В последние годы учение давалось ему легко. У него была жадная память, которая крепко хранила всё приобретённое. Выпускной экзамен он сдал вторым, но чина мичмана получить не мог: ему ещё не было семнадцати лет.
Это его огорчило.
Он жаловался на свою неудачу Пете Рикорду, но тот, хотя и выражал ему сочувствие, в душе был доволен тем, что его друг пробудет вместе с ним в корпусе ещё целый год.
Вася не посещал более классов. Он ушёл с головой в науку, расширял свои познания в истории, математике, физике и многих языках, чтобы иметь возможность объясняться с любым народом, который может встретиться мореходцу в его плаваниях.
Летом 1792 года Вася оставался в Кронштадте. В эти дни он бывал частым гостем у Курганова, который уже состарился, одряхлел. По-прежнему охотно принимал Васю и инспектор корпусных классов Никитин.
Вася часто возвращался от него с целой охапкой книг. Он жадно читал и Локка, и Декарта, и Вольтера, и Руссо, и Хераскова, и Ломоносова.

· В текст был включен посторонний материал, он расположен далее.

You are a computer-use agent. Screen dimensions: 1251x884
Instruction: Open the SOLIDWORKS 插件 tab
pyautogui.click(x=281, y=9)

В книгах он находил ответы на запросы своего пытливого ума, черпал нравственную силу, учился познавать себя, чтить высокое достоинство человека, видеть в нём отдельный сложный мир, а не пешку в руках сильных, воспитывать в себе чувство высшей любви к родине.
А сердце его по-прежнему влекло только к морю. И по ночам, поставив возле себя свечу, раскрыв книгу, он воображал себе путешествия, которых ещё не совершил, земли, которых ещё не видел. Он как бы оставался ещё мальчиком. Душа его была полна высоких и чистых помыслов, и не было жертвы, которой он не принёс бы для того, чтобы осуществить свои мечты.
Порой он доходил почти до галлюцинаций. Стены его комнаты раздвигались, и он видел себя на морском просторе, на палубе корабля, в грозу и бурю или в солнечный штиль.
Он захлопывал книгу и с пылающей головой уходил на пустынный берег и бродил там до утра. В эти часы он целиком углублялся в себя, охваченный непоколебимой решимостью добиться намеченной в жизни цели.
Летом дядюшка Максим Васильевич прислал Васе из Москвы письмо:
«Тётушка Екатерина Алексеевна волею божьей помре. Имение твоё, Вася, осталось на руках бурмистра Моисея Пахомова, великого татя и мошенника. Доходы вовсе перевелись. Люди говорят, что хозяйство идёт в разор. Без отступа возьми увольнение от корпуса на сколько дадут и езжай в Гульёнки, сгони Моисея и поставь на его место человека честного, пока ещё есть время».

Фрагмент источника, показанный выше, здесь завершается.